CHALLENGE:
Find every line below that contains the word "Image" and copy each one out in full.

-- START OF MATERIAL SHOWN --

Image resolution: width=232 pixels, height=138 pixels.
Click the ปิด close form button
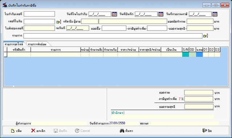pos(207,131)
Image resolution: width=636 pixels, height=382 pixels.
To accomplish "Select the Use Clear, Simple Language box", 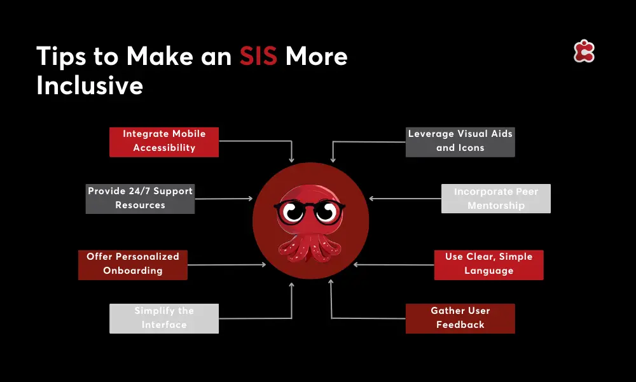I will [x=488, y=264].
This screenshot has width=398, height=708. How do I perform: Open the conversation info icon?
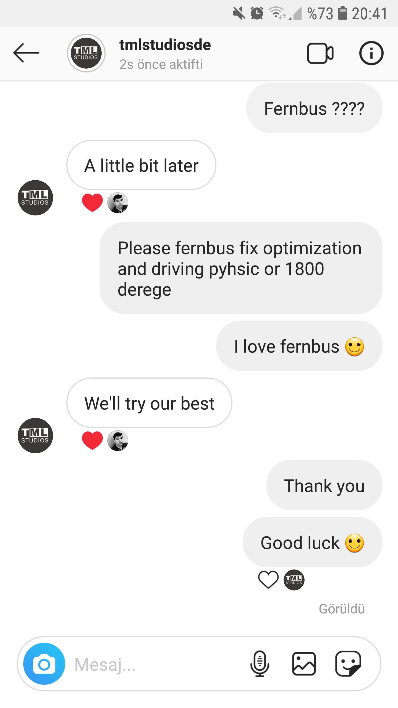(x=371, y=53)
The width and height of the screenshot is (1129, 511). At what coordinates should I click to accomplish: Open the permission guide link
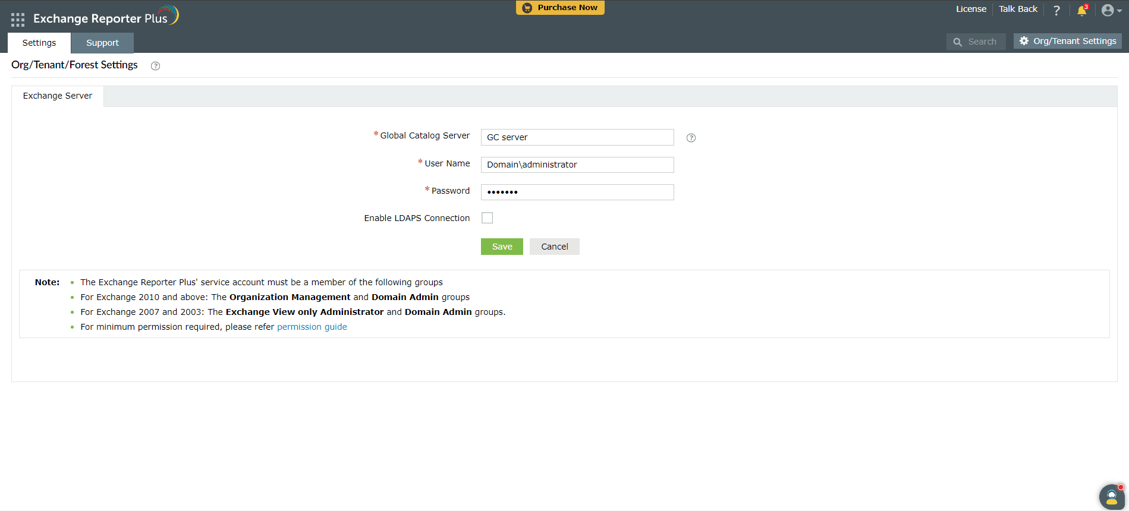[x=312, y=327]
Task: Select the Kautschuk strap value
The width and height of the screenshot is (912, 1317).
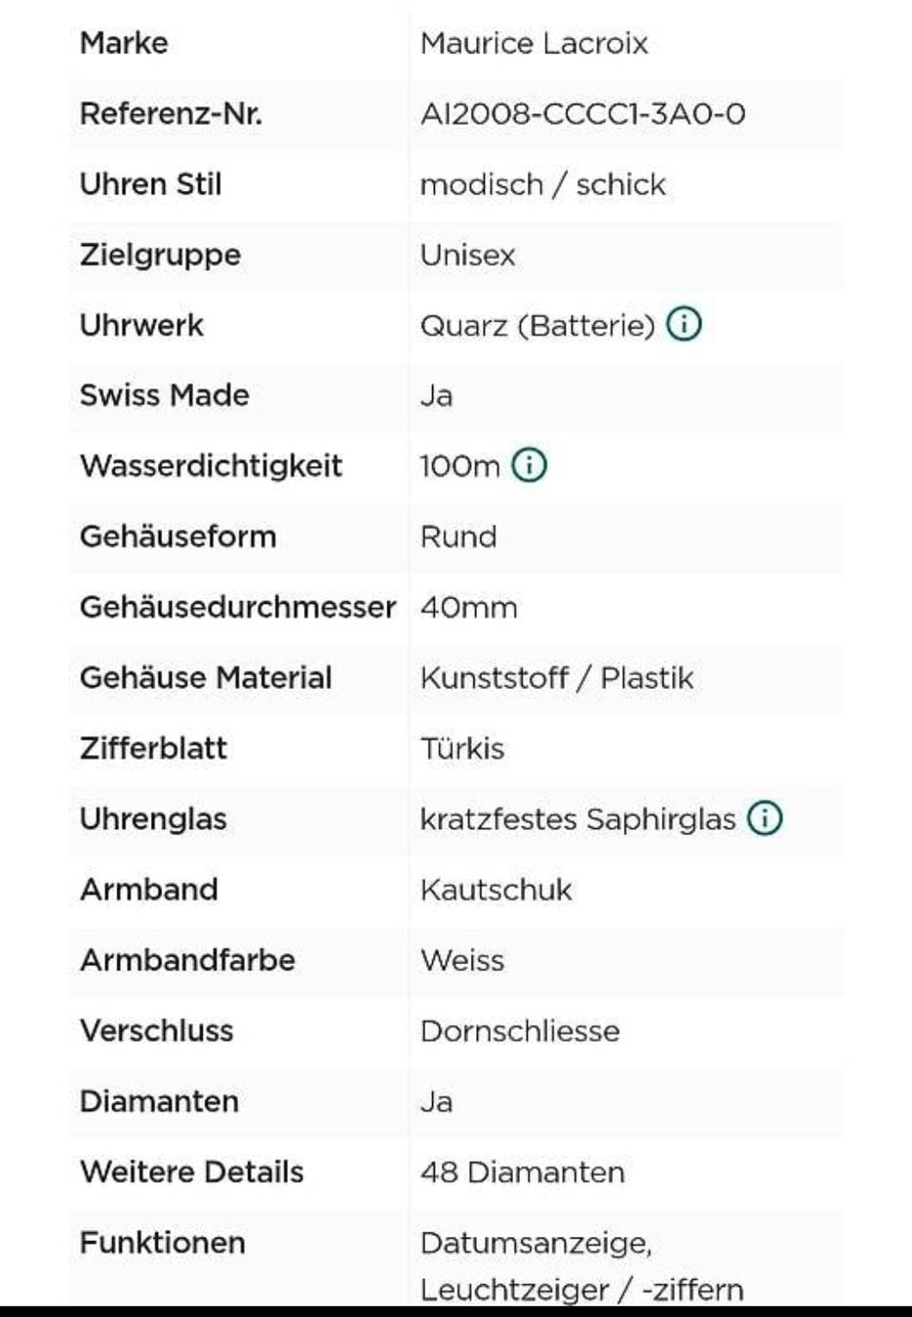Action: [x=496, y=890]
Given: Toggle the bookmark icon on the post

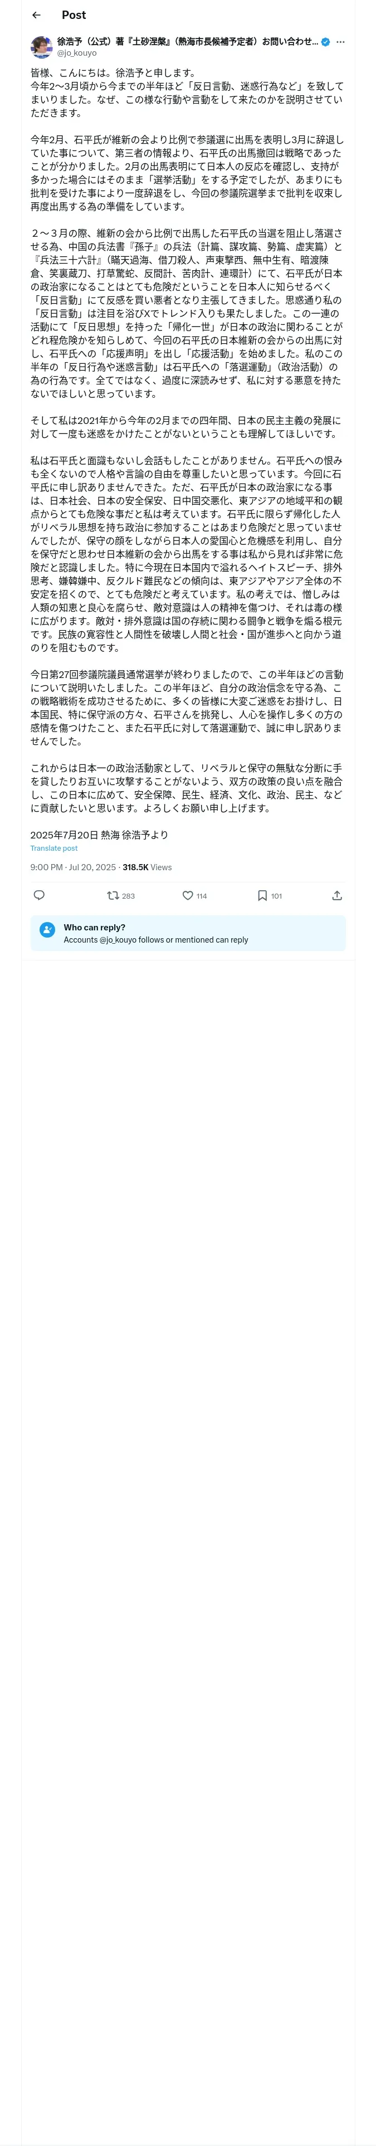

-- END OF MATERIAL SHOWN --

TASK RESULT:
Image resolution: width=232 pixels, height=138 pixels.
Image resolution: width=636 pixels, height=382 pixels.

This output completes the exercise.